RECORDS SHOWN: Begin

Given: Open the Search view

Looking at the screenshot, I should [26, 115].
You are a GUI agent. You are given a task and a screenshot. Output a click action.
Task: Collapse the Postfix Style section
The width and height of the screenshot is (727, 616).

RECORDS SHOWN: End

## ASSIGNMENT
Set down all of the data above, word for word.

## EXERCISE OUTPUT
Given: Open the Search view

Looking at the screenshot, I should [26, 115].
You are a GUI agent. You are given a task and a screenshot. Output a click action.
Task: Collapse the Postfix Style section
The width and height of the screenshot is (727, 616).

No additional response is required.